Non-targeted analysis (NTA), also referred to as “non-target screening” and “untargeted screening,” among several other related terms, is a theoretical concept that can be broadly defined as the characterization of the chemical composition of any given sample without the use of a priori knowledge regarding the sample’s chemical content. Some NTA experiments focus on the discovery of unknown chemicals using first principles and careful evaluation of experimental data. Other NTA experiments (often termed “suspect screening analyses”) aim to rapidly identify known chemicals using suspect lists with experimental data (e.g., reference spectra and metadata). Yet others aim to classify samples using detected chemical profiles (containing both unknown and identified chemicals). For the purposes of this Perspective, we will focus on non-targeted analysis conducted with gas or liquid chromatography coupled to mass spectrometry, with high resolution mass spectrometers being the most commonly used instrumentation. Applications of NTA include, but are not limited to, analysis of naturally occurring materials, 1 manufactured chemicals and materials, 2 manufactured consumer products (e.g., drugs 3 and their interaction with environmental exposures in precision medicine, 4 medical devices, 5 and tobacco 6 ), environmental media, 7 food, 8 and biological samples. 9 A harmonized NTA framework will help facilitate various research objectives, including discovery, 10 forensics, 11 hazard-based prioritization, 12 and support of regulatory decision-making. 13
Interest in NTA applications has grown rapidly in response to the commercial availability of advanced mass spectrometers and novel data analysis tools, as evidenced by the steady increase in published studies on this topic over the past two decades ( Figure 1 ). Accompanying its rapid development, there is growing recognition of the need to develop approaches and methodologies to both promote and assess the quality and confidence of NTA results. For example, Hites and Jobst recently wrote that “the criteria for reproducibility routinely applied to quantitative analyses are not as well defined for non-targeted screening,” and noted that more evaluation is necessary to assess the accuracy, precision, sensitivity, selectivity, and reproducibility of NTA. 14
Google Scholar trend analysis with two sets of search terms: 1) “nontarget analysis” OR “nontargeted analysis” OR “non-targeted analysis” OR “non-targeted screening” OR “nontargeted screening” AND “mass spectrometry” (bottom; blue striped) and 2) “untargeted screening” OR “untargeted analysis” AND “mass spectrometry”(top; orange solid). The search analysis was performed on February 8 th , 2021.

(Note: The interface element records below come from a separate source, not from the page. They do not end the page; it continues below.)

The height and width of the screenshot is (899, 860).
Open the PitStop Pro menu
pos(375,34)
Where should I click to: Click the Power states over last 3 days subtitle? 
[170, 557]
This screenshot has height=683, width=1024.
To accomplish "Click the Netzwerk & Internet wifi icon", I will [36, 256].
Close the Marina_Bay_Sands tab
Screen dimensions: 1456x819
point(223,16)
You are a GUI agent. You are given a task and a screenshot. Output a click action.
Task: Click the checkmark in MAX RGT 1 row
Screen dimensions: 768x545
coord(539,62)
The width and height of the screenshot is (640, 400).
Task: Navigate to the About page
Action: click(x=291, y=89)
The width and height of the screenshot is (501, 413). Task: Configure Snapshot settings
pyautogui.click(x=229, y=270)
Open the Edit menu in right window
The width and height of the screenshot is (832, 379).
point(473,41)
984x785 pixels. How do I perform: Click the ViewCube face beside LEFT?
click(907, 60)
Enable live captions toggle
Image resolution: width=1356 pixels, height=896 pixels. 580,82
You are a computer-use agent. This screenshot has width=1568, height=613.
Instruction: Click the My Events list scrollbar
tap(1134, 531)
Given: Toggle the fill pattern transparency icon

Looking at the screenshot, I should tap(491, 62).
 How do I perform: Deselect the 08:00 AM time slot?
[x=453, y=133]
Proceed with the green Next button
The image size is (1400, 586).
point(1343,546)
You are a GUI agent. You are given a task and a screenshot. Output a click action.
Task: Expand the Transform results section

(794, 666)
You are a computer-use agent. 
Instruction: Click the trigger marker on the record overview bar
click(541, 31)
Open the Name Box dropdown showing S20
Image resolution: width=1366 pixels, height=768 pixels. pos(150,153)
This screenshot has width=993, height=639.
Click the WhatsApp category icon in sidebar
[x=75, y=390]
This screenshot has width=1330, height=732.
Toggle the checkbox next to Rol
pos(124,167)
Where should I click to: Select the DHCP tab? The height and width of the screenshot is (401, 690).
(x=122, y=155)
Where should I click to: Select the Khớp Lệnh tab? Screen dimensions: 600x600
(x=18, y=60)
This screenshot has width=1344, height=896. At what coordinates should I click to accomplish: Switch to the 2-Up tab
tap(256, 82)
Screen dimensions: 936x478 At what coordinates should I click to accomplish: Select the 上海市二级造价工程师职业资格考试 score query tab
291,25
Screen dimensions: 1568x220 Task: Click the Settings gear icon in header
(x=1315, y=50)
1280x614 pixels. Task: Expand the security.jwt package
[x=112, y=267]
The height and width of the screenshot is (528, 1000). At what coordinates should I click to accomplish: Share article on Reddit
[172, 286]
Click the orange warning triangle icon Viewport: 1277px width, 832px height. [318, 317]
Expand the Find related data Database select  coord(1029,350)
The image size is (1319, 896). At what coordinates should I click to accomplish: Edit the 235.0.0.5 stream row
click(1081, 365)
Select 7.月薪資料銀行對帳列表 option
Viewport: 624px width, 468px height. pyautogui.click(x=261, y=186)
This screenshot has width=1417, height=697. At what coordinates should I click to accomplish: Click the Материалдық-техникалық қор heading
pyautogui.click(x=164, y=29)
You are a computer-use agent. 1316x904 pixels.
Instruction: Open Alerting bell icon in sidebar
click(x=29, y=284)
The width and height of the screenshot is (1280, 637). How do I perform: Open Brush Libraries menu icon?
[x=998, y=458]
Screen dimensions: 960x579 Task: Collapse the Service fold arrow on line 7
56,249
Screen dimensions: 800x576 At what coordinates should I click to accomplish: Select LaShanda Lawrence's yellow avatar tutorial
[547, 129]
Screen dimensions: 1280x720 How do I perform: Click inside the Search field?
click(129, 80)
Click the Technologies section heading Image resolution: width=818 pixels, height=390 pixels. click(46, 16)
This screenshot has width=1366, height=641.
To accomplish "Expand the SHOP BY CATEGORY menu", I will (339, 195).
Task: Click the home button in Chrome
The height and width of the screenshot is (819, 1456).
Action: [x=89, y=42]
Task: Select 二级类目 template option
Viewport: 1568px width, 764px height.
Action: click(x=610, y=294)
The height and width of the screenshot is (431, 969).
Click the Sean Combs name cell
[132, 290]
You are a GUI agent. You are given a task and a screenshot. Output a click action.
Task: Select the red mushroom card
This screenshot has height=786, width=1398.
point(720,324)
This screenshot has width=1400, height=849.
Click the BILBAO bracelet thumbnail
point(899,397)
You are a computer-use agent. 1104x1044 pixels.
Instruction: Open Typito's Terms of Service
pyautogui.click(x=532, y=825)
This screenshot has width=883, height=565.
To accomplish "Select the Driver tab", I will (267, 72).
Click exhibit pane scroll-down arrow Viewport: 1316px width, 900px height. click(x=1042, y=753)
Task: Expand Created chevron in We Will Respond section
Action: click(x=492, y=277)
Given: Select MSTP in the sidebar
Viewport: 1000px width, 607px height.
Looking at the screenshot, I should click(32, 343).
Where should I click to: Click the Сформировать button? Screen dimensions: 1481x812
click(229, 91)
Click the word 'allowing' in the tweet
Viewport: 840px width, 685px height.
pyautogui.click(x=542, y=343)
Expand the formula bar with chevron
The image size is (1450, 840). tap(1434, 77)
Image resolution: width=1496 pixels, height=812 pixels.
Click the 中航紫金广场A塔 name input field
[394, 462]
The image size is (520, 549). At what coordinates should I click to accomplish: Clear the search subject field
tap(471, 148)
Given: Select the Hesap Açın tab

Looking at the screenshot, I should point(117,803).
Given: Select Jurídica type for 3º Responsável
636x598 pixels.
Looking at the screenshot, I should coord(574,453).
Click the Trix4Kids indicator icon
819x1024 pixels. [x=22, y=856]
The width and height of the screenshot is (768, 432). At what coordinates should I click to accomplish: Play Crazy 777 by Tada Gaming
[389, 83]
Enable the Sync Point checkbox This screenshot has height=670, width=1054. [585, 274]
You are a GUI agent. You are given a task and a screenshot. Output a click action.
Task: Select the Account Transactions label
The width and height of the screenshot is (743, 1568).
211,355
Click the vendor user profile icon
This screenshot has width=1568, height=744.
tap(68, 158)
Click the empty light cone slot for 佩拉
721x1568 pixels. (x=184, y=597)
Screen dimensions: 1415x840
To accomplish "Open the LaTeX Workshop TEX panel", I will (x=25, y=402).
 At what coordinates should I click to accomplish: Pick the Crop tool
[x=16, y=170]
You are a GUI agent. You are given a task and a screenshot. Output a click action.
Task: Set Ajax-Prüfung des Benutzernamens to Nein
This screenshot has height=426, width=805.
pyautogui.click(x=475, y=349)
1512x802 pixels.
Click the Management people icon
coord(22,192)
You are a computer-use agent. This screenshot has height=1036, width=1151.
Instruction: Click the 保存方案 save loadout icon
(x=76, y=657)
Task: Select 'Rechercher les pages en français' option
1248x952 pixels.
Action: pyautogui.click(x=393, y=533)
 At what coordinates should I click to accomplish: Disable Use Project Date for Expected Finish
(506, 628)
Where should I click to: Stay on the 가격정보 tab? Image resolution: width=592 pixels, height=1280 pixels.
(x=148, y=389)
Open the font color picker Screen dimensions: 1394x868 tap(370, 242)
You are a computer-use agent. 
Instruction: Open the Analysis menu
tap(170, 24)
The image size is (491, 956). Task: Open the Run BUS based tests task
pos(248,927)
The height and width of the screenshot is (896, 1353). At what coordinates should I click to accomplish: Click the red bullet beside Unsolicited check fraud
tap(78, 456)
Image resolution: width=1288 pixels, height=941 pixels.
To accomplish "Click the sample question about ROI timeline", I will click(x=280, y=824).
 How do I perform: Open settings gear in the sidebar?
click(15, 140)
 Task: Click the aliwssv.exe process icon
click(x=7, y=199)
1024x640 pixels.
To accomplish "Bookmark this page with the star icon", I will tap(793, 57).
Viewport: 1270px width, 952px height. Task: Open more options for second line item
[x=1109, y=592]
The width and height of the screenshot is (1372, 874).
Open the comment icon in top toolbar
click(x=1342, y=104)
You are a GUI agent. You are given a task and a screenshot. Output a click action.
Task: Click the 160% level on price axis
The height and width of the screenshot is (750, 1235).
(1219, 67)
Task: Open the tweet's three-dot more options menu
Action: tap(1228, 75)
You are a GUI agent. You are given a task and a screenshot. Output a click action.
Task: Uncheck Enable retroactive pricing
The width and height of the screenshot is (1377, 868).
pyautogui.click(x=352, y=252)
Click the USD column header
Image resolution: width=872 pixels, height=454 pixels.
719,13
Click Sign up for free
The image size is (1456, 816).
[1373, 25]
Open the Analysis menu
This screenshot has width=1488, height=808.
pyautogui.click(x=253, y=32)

For targeted, quantitative analysis, there are existing guidelines for detection and quantification that are accepted by the research community. Compared to traditional targeted analysis of specific compounds, NTA is an emerging field with a lack of standardization and limited capabilities to assess and communicate performance, both of which impede the broader implementation and acceptance of NTA data. Meaningful evaluation of an NTA study’s performance is predicated on the existence of harmonized terminology and clear guidance about best practices for analysis and reporting results. Therefore, harmonized NTA guidance is imperative to promote high quality data and allow inter-study comparisons. Measuring how well a method identifies chemicals from the vast chemical universe is challenging; accurately communicating performance is arguably more difficult, since varying levels of identification confidence can be assigned. 15 Moreover, in contrast to targeted methods, the presence or absence of individual compounds across a sample set is difficult to validate, limiting evaluation using a traditional confusion matrix (i.e., true/false positives/negatives) and associated performance metrics (e.g., precision, accuracy, false discovery rate). There are examples of NTA applications, such as sample classification, where sample classes can be clearly bounded and therefore confusion matrices and other performance metrics are calculable. 16 However, there are still challenges associated with developing robust data analysis strategies and quality assurance/quality control (QA/QC) models for all types of NTA studies. 17 For example, variability in NTA results can be artifacts driven by the selected preparation techniques, instrumentation, software, and user settings, rather than true sample differences, making it difficult to compare methods and results between instruments and/or laboratories. 18 Although some recent studies have developed and implemented sample QA/QC procedures, there are no generally accepted community-wide QA/QC guidelines for NTA performance evaluation. 19 – 22
Previous efforts by other professional organizations in related research fields (e.g., metabolomics, 23 – 25 mass spectral data generation, 26 and non-targeted screening of water 27 ) have established guidelines and protocols for reporting results and determining method performance. Alternative methods of quantifying NTA method performance have been proposed by various researchers 28 – 31 but have not been widely adopted by research communities. Many government agencies have provided NTA guidelines for reporting compound identification. 32 – 34 However, it is challenging to establish guidelines generalizable to all NTA studies, as they can be specific to certain methods, matrices, and/or analytes. There remains a need for consistent definitions, as well as broadly applicable guidance for creating NTA studies and reporting method performance. Easily accessible, centralized recommendations and their widespread adoption are critical to enable accurate and reliable reporting and will facilitate the implementation of NTA beyond the research community.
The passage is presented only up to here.